I got up and began moving the living room around. It required some cleaning and some vacuuming and so on. I was about 30% through when I had to go into the bathroom to put some stuff away, and I realized that the drawers were bothering me. Yes that would be the 5 large and 6 small cubic rectangle stacking plastic drawers that were closed and really not in my way at all. And yet… it was just wrong. They just should not be like that, feel like that. So I had to take a detour, and I spent awhile emptying out every drawer, and then literally cleaning them, and then putting things in drawers according to their natures, until it was completely clean and organized. Then I opened the medicine cabinet, and that just had to be dealt with. Something must have spilled in there, it was so yucky — I am almost never in it — and I made that nice and neat. (Along the way I threw a bunch of crap away, of course.) Cleaned off the counter and felt much better. I was bothered that the drawers and cupboard of the sink’s cabinet were not clean, but I felt I’d done enough.

So I went back to the living room and finished the bulk of that. I had the kid take apart the now-empty aerogardens (5 of them) and I sat down with spray cleaner and paper towels and cleaned them all and wrapped the bulbs in padded washcloths and put everything in two boxes. We will dig them out again in about 3 months for some winter fresh stuff, but we’re weary of it for now. I finished everything I could do, and sat back down to evaluate it. It bothered me that the big bookshelf had not been gone through — it needs another good parsing — but I felt it was acceptable for now.

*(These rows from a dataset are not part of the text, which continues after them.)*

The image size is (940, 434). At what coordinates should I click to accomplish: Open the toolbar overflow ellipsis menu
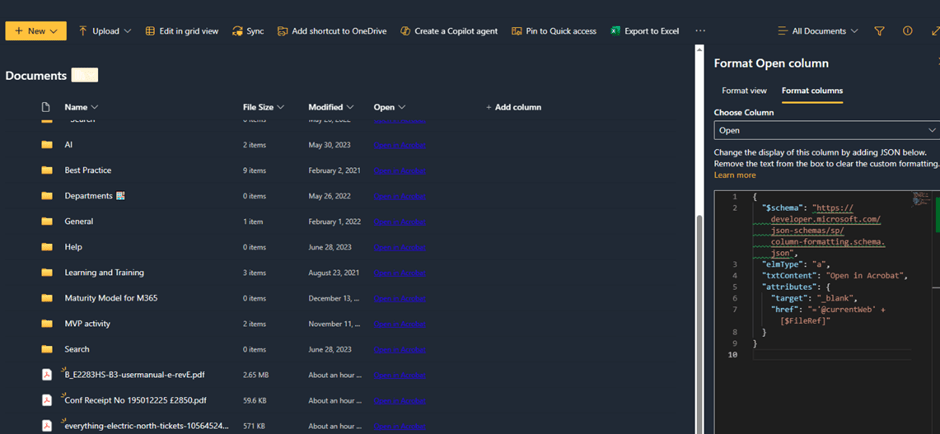click(x=700, y=31)
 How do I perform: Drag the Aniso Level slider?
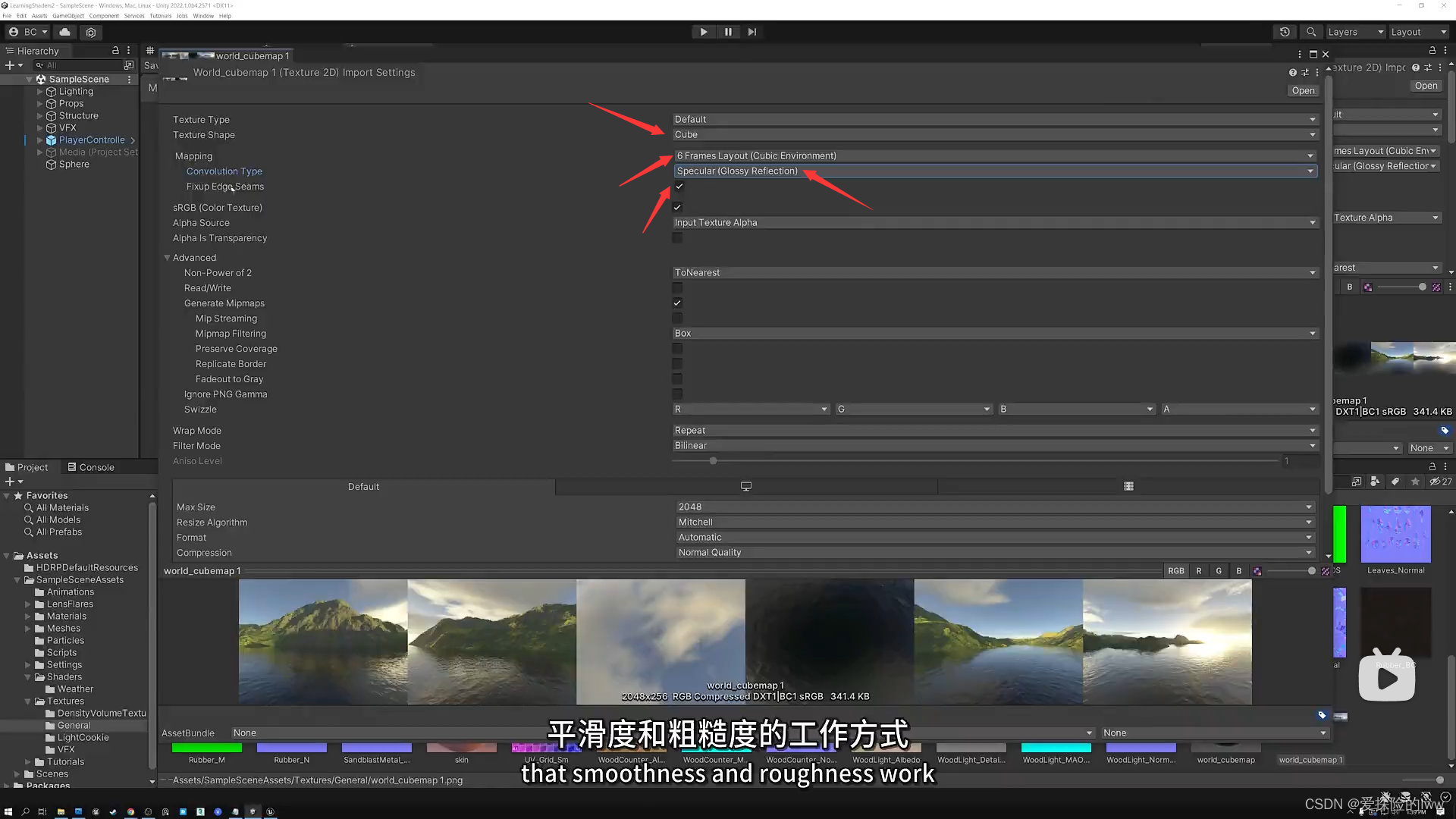tap(712, 460)
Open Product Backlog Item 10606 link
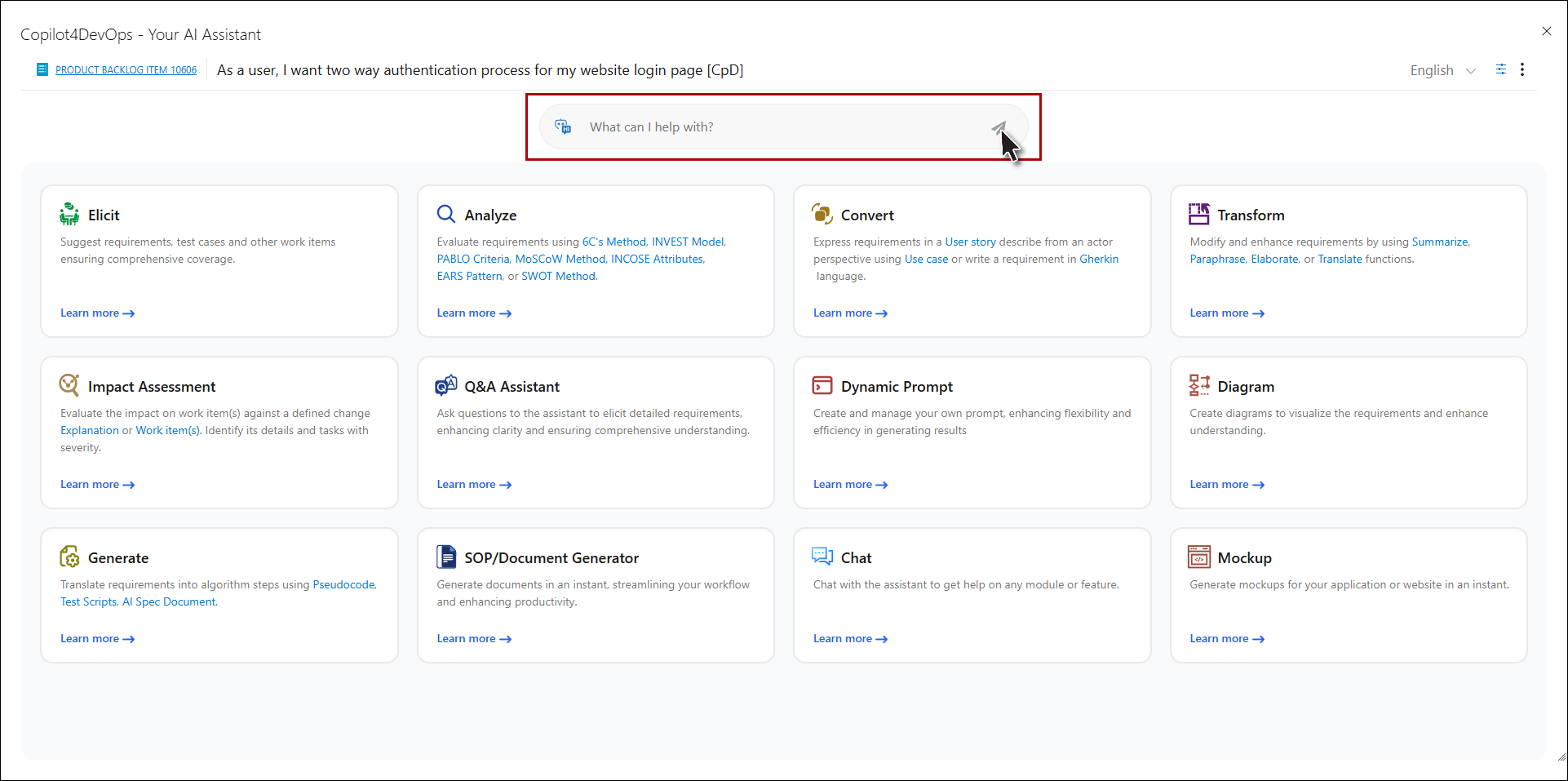Viewport: 1568px width, 781px height. (126, 70)
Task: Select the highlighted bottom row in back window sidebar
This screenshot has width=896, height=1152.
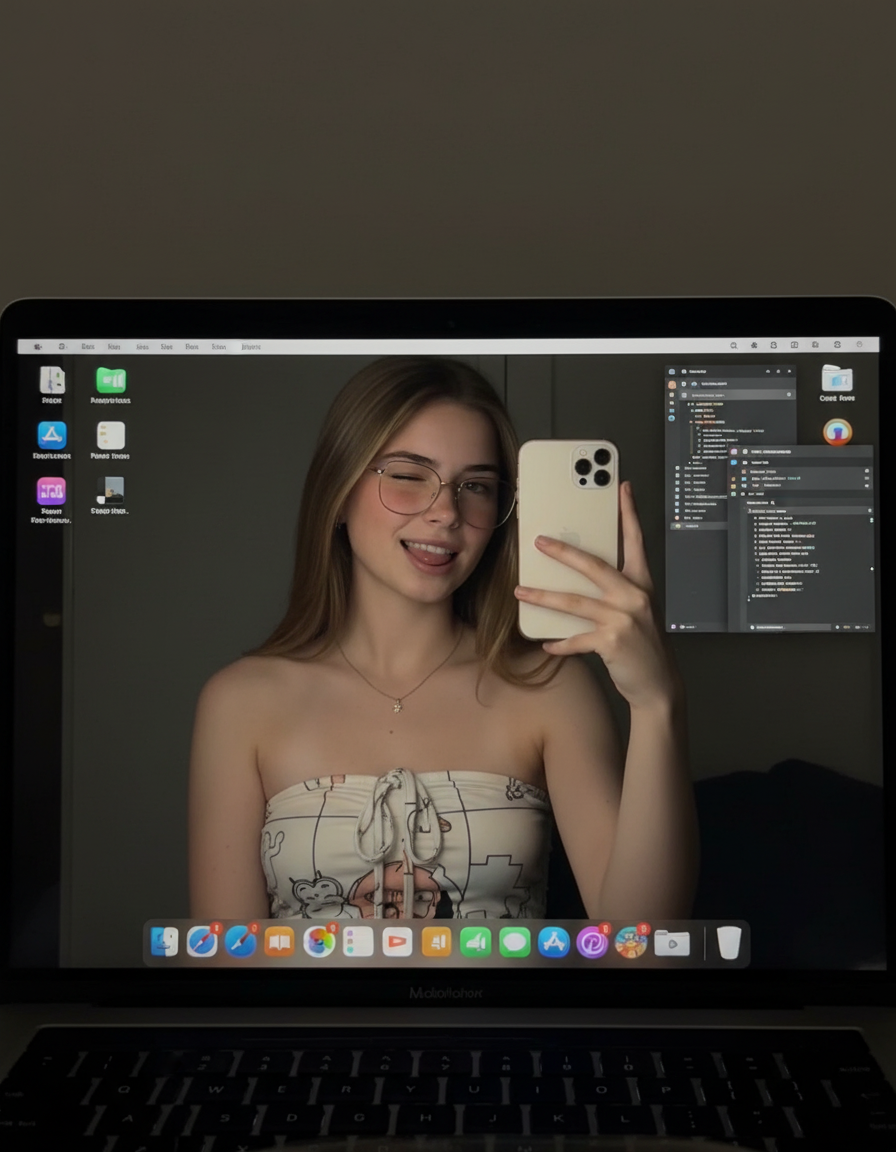Action: coord(699,526)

Through the day all those “this is of the Queen” things were occurring — the things I can’t remember, to tell you about them, that drives me crazy — and when I finally sat down at the end of the evening I thought, you know, I think the Queen is just way more present in me now, and bottom line, she refuses to live in squalor. Maybe she is more ‘aware’ and that is why something as obscure as a drawer out of sight is bothersome; now I just feel the chaos of it. It’s like it doesn’t “match” me anymore. Like previously it had some place in me but now it doesn’t, so I feel the wrongness, and it needs to change to match me.

I did sleep a good bit today as well. I can’t remember anything I dreamed now. But I remember when I first awoke I was feeling like it was all very meaningful.

The day is over, past over, I need to sleep as I have to get up before long. I forgot something I was supposed to do today online and need to do it tomorrow. But I feel so… calm. Good natured. I feel like everything is as it should be. Everything is as it has chosen to be. Like the whole world no matter how strange or chaotic its shapes, is actually quite sensible, and is the embodiment of its own design.